Dementia: Emergency Department Visits & Hospitalizations
For people living with Alzheimer’s disease and related dementias, both visits to the emergency department and hospitalizations are common occurrences. Whether starting out from home or from a skilled nursing facility, these visits pose unique challenges and risks.
Emergency department visits
Research published in JAMA Neurology indicates that in the U.S. every year, 1.4 million people over age 65 who have dementia visit the emergency department. Most common reasons for the visit are:
- Behavioral disturbances
- General weakness
“Once a person with dementia is in the emergency department, it can be a very disorienting experience,” according to lead author and geriatric psychiatrist Lauren Gerlach (quoted in the press release from Michigan Medicine). It can be difficult to understand the heightened ambient activity, she says. “Even routine blood draws from unfamiliar staff can be a very scary experience for a patient with advanced dementia.”
Communication challenges confound the clinical scenario. Clinicians who are sorting out symptoms have to consider: Is the clinical presentation “related to a change in their environment, difficulty between the patient and their caregiver, or an underlying medical issue?” notes Gerlach. A urinary tract infection could “cause pain that can lead to agitation or aggression in a person with dementia, who may not be able to express what they’re feeling,” says the press release.
The emergency department is not an “optimal treatment setting” for dementia care, say the authors. In this setting, patients face double the odds of receiving antipsychotics as compared with patients who do not have dementia. A concern raised by the study authors is that antipsychotic or sedative regimens initiated in emergency care could continue upon discharge and for the longer term, introducing new risks to well-being.

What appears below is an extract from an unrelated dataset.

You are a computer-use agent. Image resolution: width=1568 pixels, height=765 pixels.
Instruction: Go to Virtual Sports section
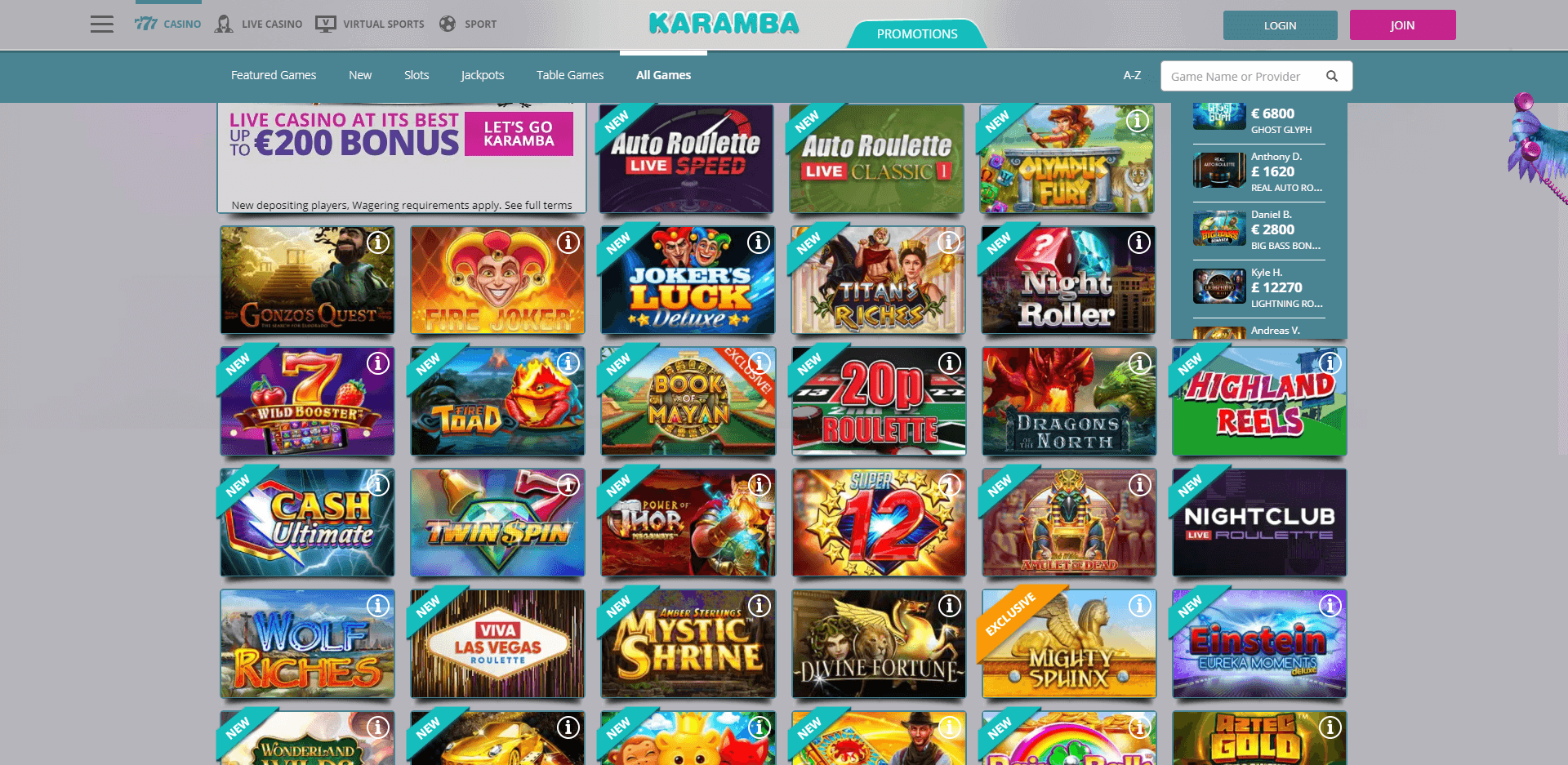(x=370, y=24)
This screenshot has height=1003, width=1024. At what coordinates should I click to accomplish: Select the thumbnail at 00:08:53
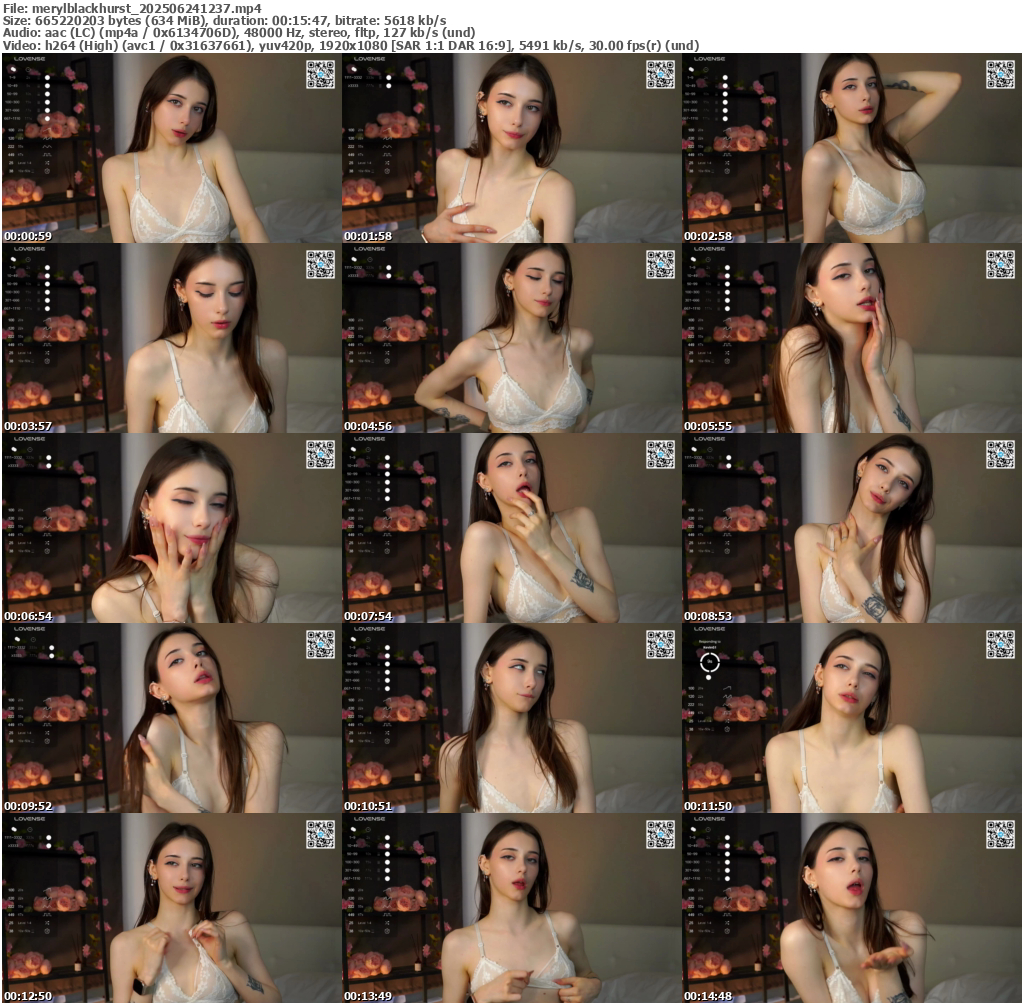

Hospitalization admissions & dementia
Regardless of the presenting complaint, dementia is a common condition among older adults admitted to hospitals, too. One-quarter of older adults admitted to acute care hospitals have dementia, note Singh et al., and 6.5% of them receive physical restraints while in the hospital.
Hospitalization places individuals living with dementia “at high risk for in-hospital delirium and behavioral disturbances associated with adverse outcomes such as prolonged stays, excess costs, and higher mortality rates,” the researchers explain. They looked at U.S. hospitalization data for 2016-2020, during which time “991,605 adults were hospitalized for dementia with behavioral disturbances”.
What happens after discharge? Functional decline, heightened susceptibility to disease, and a risk of rehospitalization may follow hospitalization, concluded Anderson et al., publishing in the Journal of the American Geriatric Society. Along with the healthcare cost burden, adverse effects are a key reason many experts are focusing on how to minimize hospitalization for individuals with dementia.
Preventable hospitalizations - dementia
In fact, the Healthy People 2030 plan includes the goal of “reducing the proportion of preventable hospitalizations in older adults with dementia”. Reducing preventable hospitalizations is also a policy objective of CMS and a component of the Affordable Care Act. Already, a “modest decline in transfers from nursing homes to hospitals” has occurred, likely because of policy initiatives, explain Anderson et al. In the community at large, though, “access to primary care may be a major barrier for community-dwelling patients with dementia,” they added.
Altogether, Anderson et al. estimated that about 40% of hospitalizations for individuals with dementia might be preventable through detection, monitoring, and management of health conditions, administered in the outpatient or skilled nursing facility setting. Examples of conditions that lead to preventable hospitalization include chronic conditions such as congestive heart failure and chronic obstructive pulmonary disease, as well as acute conditions such as pneumonia or urinary tract infection. Injury (e.g., from a fall) is another common cause for admission. (Find out why falls are more common in dementia). The authors comment, “reducing unnecessary hospitalizations is a crucial step toward improving patient-centered care and clinical outcomes for older adults with dementia.”
Nursing home admissions from the hospital
For individuals living with dementia, a majority of hospital admissions come straight from the community; about 9% originate from nursing facilities or home health. Upon discharge, Anderson et al. found that more than half of patients coming in from the community then transfer to a nursing facility.
This profound effect on a patient’s care trajectory could be, in part, a function of caregiver stress, say the researchers. It could also reflect problems like functional decline and delirium triggered by the hospitalization experience. Furthermore, it could reflect cognitive conditions that were not diagnosed and/or addressed in the outpatient setting, they note. The authors also speak to the challenges of making an accurate dementia diagnosis when applying hospital-based norms and standards.
These research findings emphasize that the continuum of care poses unique risks for people living with dementia. For newly admitted nursing home residents, it can be helpful to assess cognitive function and evaluate the neurological underpinnings of symptoms—key practices that can help with a diagnostic reset, if warranted. Through it all, our mission at GuideStar Eldercare is to enhance the quality of life for our shared patients by easing their suffering while actively promoting their safety, functionality, and dignity.